• [INPUT DATA]
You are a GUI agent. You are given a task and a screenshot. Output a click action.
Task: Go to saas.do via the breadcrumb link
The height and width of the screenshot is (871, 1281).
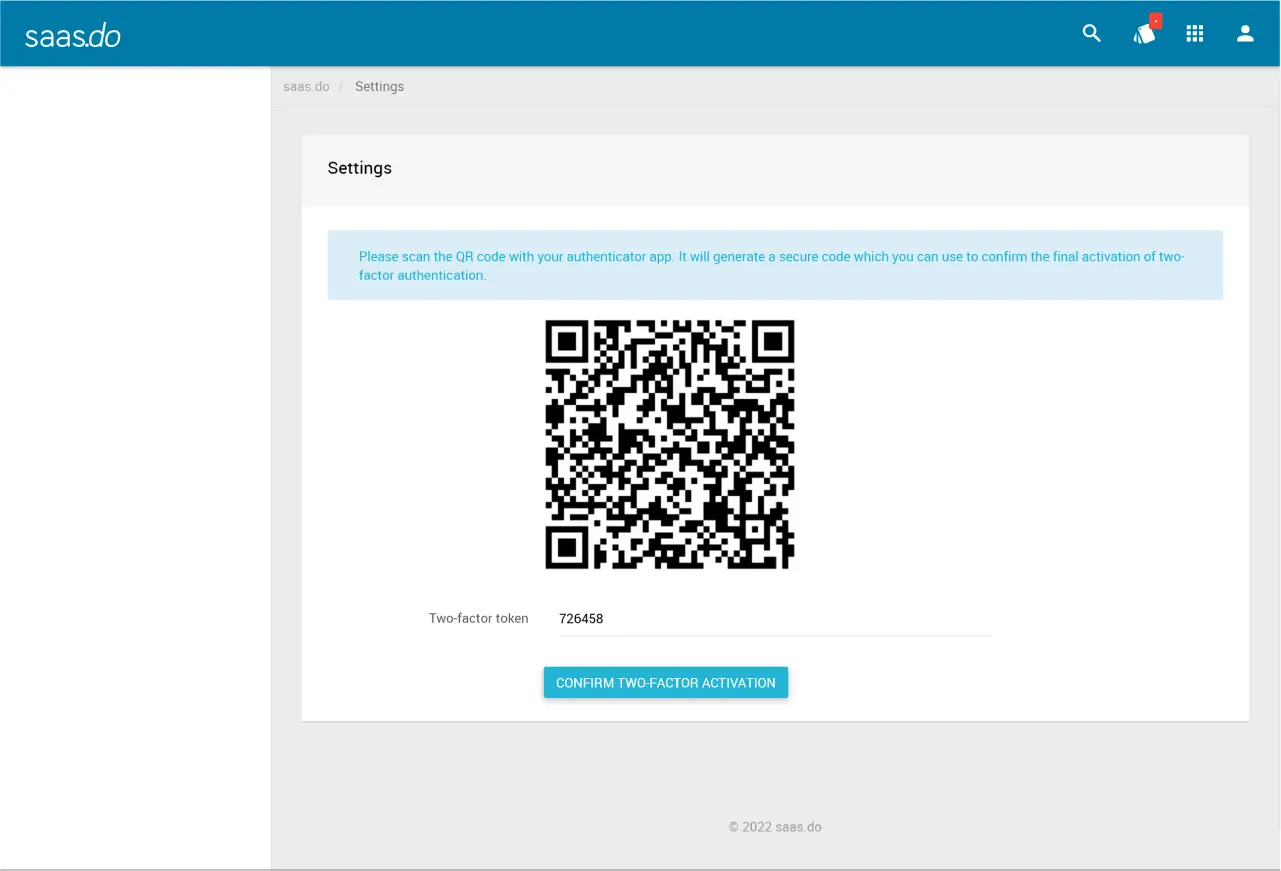(306, 87)
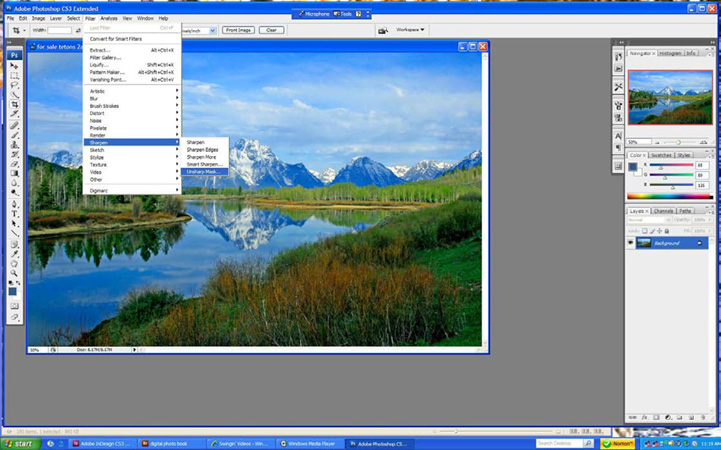This screenshot has width=721, height=450.
Task: Click the Clear button in options bar
Action: coord(271,30)
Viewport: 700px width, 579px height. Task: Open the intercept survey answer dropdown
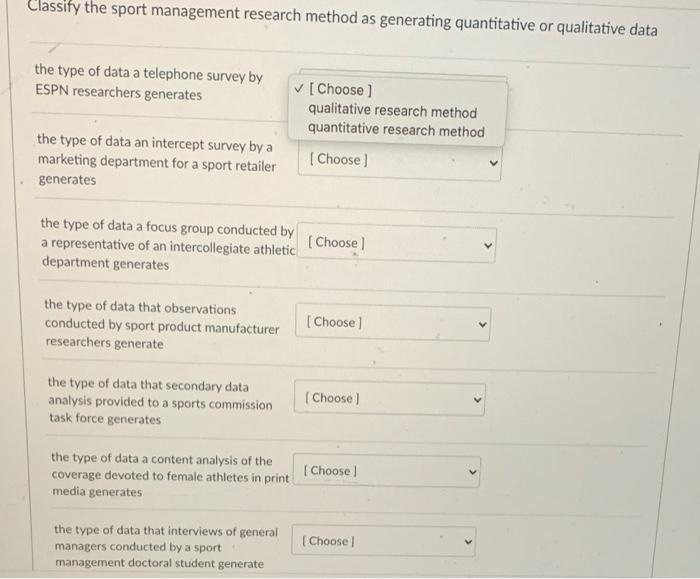click(x=400, y=160)
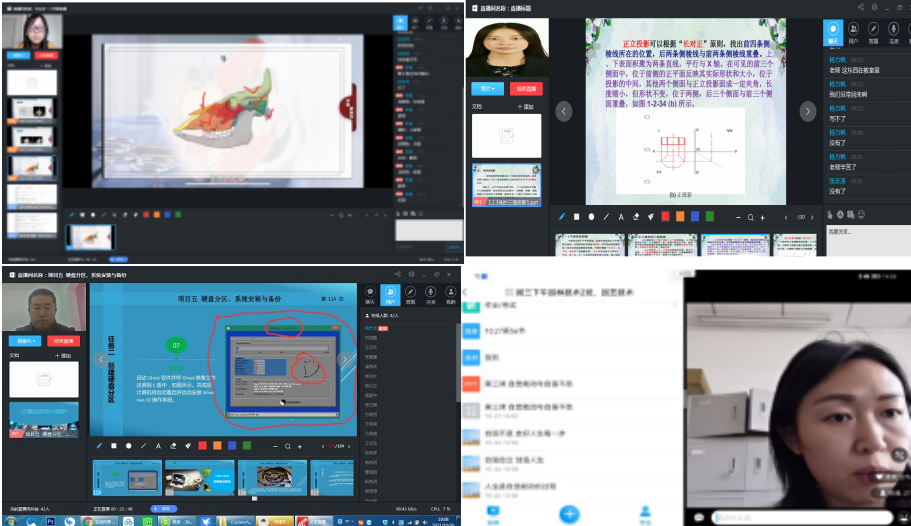Open the 用户 tab in the top-right stream window

[853, 32]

• [TASK GOAL]
Reproduce each entry exactly as given; no pictures, please.

• [THE COMPLETED TASK]
You are a GUI agent. You are given a task and a screenshot. Output a click action.
Task: Go to saas.do via the breadcrumb link
The height and width of the screenshot is (871, 1281).
(306, 87)
This screenshot has width=721, height=450.
Task: Click the Clear button in options bar
Action: coord(271,30)
Viewport: 700px width, 579px height. Task: Open the intercept survey answer dropdown
click(x=400, y=160)
Open the 用户 tab in the top-right stream window

[853, 32]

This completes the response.